“沈意安,你到底想怎么样?”
陆时寒把手机摔在桌上,屏幕朝上,上面是一条被拦截的通话记录——他昨晚打了整整四十分钟的境外加密电话。
沈意安坐在他豪华办公室的真皮沙发上,身上穿着半年前在巴黎定制的套装,手指甲上涂着深红色的甲油。她看着手机屏幕,又抬头看着陆时寒那张曾经让她心动的脸,忽然觉得一切都像一场拙劣的戏。
“我应该问你,你到底想怎么样。”她慢慢站起来,从包里抽出一本漫画,放在茶几上。
漫画的封面是一男一女,女人的脸上被画了一个黑色的叉,男人的身边环绕着无数暧昧的数字——转账记录、酒店开房记录、航班信息。漫画的名字叫《情人》,而右下角署名的地方,写着沈意安三个字。
陆时寒看见那本漫画,脸色变了。
他变脸的样子很有趣——先是瞳孔骤然收缩,像是一只被踩了尾巴的猫;然后嘴角微微上扬,试图用笑意来掩饰紧张;最后彻底沉下来,冷得像一块铁。
“你查我?”他的声音低沉下来,带着一丝危险的意味,“沈意安,你是不是疯了?我和那个漫画博主只是合作关系——”
“你和她是什么关系,我没有兴趣。”沈意安打断他,语气平淡得像在说今天的天气,“我只关心一件事——你利用我的设计稿,骗了多少投资?”
陆时寒眯起眼睛,盯着她看了三秒钟,忽然笑了。
“你知道了又怎么样?”他退后两步,靠在办公桌边缘,双臂抱胸,恢复了那种漫不经心的姿态,“那些设计稿确实是你的,但你觉得有人会相信吗?一个从大学就开始画黄漫的野路子画手,和一个白手起家的企业家,你觉得外界会更愿意听谁的?”

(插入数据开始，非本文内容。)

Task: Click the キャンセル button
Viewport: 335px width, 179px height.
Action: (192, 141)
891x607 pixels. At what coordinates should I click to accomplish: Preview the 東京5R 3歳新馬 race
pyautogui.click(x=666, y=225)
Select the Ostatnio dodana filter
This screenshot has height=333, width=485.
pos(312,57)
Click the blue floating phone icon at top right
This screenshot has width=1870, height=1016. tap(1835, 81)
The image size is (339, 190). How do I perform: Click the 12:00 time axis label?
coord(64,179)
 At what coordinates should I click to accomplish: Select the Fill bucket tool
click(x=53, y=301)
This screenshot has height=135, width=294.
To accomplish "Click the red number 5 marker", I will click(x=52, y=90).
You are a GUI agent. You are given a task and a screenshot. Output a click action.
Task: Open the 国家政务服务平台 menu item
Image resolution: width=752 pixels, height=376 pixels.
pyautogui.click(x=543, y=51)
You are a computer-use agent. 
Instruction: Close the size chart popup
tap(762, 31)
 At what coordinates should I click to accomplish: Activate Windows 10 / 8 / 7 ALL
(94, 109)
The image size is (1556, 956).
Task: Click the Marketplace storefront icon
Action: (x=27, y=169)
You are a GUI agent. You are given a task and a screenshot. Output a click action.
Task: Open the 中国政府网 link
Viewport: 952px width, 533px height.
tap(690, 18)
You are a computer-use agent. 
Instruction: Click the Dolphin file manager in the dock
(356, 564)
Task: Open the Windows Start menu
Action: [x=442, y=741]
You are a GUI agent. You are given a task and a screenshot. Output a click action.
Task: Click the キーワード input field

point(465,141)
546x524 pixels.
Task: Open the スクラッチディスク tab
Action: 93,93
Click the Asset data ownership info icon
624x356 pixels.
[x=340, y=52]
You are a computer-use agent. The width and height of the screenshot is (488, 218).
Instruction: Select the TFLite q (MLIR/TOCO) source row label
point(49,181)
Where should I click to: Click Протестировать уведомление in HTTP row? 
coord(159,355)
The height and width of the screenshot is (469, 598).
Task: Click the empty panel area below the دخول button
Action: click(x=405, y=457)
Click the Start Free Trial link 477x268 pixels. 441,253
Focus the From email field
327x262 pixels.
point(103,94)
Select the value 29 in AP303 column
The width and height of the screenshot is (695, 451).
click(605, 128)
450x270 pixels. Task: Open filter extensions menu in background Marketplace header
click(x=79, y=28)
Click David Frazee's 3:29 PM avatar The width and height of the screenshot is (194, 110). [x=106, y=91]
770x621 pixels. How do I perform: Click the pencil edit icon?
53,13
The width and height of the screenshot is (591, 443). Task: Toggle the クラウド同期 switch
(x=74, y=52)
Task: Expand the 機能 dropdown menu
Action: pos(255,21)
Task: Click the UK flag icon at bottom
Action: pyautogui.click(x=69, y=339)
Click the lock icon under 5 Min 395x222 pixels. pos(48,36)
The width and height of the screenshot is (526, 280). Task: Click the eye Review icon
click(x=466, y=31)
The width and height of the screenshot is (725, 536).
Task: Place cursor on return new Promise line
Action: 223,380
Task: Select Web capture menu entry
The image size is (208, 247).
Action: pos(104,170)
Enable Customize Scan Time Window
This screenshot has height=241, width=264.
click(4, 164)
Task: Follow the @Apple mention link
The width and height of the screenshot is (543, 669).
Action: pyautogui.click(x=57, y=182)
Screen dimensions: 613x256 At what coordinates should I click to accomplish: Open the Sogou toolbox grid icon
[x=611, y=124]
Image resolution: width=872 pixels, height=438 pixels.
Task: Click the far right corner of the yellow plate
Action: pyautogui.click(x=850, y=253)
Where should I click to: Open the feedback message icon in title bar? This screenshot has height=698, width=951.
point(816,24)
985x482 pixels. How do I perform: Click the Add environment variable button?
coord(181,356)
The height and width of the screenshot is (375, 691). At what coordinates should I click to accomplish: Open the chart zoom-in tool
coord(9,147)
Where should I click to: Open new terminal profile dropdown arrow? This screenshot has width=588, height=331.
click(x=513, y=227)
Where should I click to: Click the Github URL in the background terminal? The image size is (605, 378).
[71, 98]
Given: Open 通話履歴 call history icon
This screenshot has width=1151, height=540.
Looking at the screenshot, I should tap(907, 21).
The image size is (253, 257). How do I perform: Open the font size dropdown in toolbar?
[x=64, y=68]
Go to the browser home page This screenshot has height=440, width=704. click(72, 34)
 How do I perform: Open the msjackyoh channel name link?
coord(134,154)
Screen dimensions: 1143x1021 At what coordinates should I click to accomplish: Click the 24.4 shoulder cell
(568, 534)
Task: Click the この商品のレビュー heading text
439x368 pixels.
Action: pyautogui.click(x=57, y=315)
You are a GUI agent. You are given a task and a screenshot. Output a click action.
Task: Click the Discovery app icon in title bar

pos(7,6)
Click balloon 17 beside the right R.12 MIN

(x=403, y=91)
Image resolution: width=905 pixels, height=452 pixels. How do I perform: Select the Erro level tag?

他顿了顿,补充道:“更何况,你那些所谓的‘情趣漫画’,男主角画得像我,女主角画得像你——你在网上连载两年,点击量过千万。你确定要让所有人知道,你每天在纸上画我和你上床的姿势?”
沈意安没有说话,只是静静地看着他。
三年前,陆时寒还是大学旁边那家打印店的小老板。她第一次走进那家店的时候,他正在吃泡面,看到她在看墙上贴的招租广告,主动问了一句:“同学,你要找房子吗?”
后来他们在一起了。陆时寒从打印店老板变成了情趣用品品牌的创始人,打着“释放天性、追求快乐”的口号,包装设计做得高级又体面,成了各大电商平台上的爆款。可鲜有人知道,所有的设计稿都出自沈意安之手。
他提供资本和商业嗅觉,她提供审美和创造力。他站在聚光灯下接受采访,她在出租屋里熬夜赶稿。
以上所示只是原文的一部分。